When you’re hit from all sides — by natural disasters, inflation and rising health care costs — you pay attention when someone promises relief. That’s why proposals to lower drug prices are grabbing policymakers attention in places like Louisiana, where the damage of annual hurricanes and flooding, coupled with years of economic malaise, is leaving families financially strapped.
But Louisiana Gov. Jeff Landry and Attorney General Liz Murrill are blaming the wrong guys for high drug prices in their state.
Landry and Murrill, like other politicians in the South, suggest pharmacy benefit managers are at fault. Often portrayed as opaque middlemen, PBMs are critical financial negotiators between pharmaceutical companies and pharmacies.
This makes them an easy scapegoat for the inflated medical prices so many Americans are frustrated with today. Currently, Landry has threatened to call a special session over failed legislation that would prohibit companies from simultaneously owning drug stores and PBMs in Louisiana — as companies like CVS do.
The attorney general’s office has targeted Caremark, the PBM owned by CVS, with a lawsuit alleging illegal monopolization by owning both the PBM and pharmacy.
If the lawsuit succeeds, and this legislation makes its way through Baton Rouge, it will likely result in CVS shutting down business in the state.
With fewer pharmacies in Louisiana, medications would become harder to access especially in the rural parishes with limited options in hospitals and pharmacies as it is. And with 29% of the state’s population living in more remote, rural areas, this means over a million Louisianans could wind up driving longer distances to obtain essential treatment.
Despite their current standing within the health care system, PBMs are essential to ensuring patients get the best deal. They negotiate drug prices with manufacturers on behalf of health care plans for large employers, state Medicaid enrollees, and union health funds — helping everyday Americans avoid paying full freight for medications. The alternatives are far worse: Socialistic price controls or manufacturers charging the pure market price.
Are they perfect? No. But at the end of the day, PBMs are the reason your insurance can offer $25 generic drugs instead of $300 name-brand medications. This legislation and lawsuit would only politicize these complex business dynamics, further distorting prices away from consumer demands and the realities of current pharmaceutical supply chains.

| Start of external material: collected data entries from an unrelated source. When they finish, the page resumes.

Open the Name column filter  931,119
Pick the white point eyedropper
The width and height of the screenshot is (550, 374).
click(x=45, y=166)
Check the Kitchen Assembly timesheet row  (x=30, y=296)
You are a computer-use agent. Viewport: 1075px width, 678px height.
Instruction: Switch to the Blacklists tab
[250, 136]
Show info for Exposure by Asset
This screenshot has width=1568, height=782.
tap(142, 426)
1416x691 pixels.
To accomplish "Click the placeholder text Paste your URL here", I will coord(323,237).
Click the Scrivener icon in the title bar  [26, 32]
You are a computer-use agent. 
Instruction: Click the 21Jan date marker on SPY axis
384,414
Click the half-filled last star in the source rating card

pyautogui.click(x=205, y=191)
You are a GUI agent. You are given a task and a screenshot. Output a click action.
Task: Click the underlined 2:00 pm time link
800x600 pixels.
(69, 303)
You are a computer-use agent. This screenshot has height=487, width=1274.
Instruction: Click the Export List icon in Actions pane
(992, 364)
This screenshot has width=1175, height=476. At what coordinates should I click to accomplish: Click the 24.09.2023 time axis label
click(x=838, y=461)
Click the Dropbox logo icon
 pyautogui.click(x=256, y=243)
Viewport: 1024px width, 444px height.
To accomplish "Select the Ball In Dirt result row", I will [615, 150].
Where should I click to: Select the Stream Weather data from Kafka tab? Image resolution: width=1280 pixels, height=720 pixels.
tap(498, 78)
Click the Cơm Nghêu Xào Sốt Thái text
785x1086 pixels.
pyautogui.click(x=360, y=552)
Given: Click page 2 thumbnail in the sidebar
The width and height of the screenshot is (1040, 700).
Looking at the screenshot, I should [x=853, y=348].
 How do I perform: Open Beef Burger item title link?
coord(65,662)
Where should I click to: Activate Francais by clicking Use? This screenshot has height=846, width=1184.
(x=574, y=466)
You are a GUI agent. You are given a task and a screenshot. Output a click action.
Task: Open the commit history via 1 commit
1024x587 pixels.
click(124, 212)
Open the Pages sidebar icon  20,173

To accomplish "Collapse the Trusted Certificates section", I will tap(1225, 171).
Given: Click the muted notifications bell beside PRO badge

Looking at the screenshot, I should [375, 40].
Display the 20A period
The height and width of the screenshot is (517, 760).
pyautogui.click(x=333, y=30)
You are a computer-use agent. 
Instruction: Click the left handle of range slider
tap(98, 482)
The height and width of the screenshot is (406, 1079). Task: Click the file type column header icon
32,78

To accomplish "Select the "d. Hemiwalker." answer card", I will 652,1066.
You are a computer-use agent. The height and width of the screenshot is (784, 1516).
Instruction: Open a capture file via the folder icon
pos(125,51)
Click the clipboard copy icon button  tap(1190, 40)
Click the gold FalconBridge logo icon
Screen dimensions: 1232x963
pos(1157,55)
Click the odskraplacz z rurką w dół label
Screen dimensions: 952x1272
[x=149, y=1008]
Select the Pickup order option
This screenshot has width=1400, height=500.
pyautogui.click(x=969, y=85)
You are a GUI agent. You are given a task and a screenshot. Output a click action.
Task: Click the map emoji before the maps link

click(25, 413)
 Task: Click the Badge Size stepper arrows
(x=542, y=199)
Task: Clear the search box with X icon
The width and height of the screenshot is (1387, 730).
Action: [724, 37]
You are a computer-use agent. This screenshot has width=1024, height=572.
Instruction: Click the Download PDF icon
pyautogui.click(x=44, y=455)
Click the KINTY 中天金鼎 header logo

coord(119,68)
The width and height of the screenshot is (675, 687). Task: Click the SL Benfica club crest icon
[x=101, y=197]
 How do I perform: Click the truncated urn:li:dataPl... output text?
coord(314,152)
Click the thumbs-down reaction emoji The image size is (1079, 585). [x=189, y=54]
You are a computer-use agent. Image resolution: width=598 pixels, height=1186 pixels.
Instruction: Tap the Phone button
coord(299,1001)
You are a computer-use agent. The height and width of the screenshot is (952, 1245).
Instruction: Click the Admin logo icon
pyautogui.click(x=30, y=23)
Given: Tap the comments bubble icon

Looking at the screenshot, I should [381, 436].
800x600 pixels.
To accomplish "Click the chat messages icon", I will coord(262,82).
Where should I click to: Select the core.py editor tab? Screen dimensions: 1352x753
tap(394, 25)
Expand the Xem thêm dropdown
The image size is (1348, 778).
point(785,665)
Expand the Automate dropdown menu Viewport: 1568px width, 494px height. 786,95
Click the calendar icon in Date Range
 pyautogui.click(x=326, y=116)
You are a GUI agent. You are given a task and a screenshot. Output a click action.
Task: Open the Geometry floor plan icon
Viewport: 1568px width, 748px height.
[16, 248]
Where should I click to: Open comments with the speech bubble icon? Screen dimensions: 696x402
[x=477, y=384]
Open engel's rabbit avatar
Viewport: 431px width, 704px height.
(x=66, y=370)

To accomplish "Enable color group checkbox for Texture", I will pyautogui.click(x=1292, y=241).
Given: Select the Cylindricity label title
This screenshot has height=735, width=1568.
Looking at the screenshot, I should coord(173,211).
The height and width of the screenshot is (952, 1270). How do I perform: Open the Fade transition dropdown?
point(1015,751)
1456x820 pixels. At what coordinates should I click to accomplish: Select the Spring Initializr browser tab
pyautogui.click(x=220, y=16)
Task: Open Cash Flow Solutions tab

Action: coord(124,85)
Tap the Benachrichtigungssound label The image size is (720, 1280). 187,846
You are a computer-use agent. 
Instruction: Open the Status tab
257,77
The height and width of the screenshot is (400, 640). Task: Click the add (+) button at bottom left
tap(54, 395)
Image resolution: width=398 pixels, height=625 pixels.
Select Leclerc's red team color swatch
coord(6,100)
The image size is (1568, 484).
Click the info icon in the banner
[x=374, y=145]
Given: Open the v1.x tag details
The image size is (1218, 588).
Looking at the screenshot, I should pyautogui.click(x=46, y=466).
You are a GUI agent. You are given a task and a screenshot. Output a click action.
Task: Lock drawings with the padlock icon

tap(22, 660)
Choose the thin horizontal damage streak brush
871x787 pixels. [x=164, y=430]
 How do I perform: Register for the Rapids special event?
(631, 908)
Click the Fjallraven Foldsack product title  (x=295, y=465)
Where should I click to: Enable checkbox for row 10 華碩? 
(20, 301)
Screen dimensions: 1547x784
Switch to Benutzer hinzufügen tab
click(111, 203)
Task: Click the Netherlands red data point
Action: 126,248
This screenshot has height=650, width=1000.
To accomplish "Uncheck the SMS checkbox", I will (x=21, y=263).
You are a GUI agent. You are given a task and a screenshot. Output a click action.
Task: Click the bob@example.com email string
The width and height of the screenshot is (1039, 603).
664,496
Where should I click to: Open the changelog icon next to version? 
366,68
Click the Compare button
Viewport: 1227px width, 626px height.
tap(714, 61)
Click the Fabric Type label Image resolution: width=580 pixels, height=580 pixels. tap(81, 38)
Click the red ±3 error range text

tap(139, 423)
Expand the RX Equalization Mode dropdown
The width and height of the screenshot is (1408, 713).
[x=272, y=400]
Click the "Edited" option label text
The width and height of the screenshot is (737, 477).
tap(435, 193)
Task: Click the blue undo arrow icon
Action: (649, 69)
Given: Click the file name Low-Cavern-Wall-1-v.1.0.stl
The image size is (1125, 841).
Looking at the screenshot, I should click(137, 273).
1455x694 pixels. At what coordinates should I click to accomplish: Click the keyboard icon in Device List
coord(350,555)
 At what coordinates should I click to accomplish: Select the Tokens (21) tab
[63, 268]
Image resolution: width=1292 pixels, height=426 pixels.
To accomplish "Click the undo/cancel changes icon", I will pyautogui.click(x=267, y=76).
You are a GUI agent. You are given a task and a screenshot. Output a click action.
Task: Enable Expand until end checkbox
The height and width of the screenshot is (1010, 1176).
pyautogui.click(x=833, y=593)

If Louisiana lawmakers really want to lower drug costs and expand access, there are better ways. Start by cutting the red tape that keeps medicine from being a more competitive marketplace. Let pharmacists provide more services through scope of practice reform, especially in underserved areas. Push for the expanded access to Health Savings Accounts so people have more control over their health care dollars.
Most of all, trust the people — not politicians — to make smart choices. Louisianans don’t need another layer of bureaucracy standing between them and their medicine. They need more competition, more options and less interference from lawmakers who think they can manipulate affordability from a committee room.
Louisiana doesn’t need to further complicate the drug pricing system just to say they “did something.” It needs policies that encourage competition and limited government.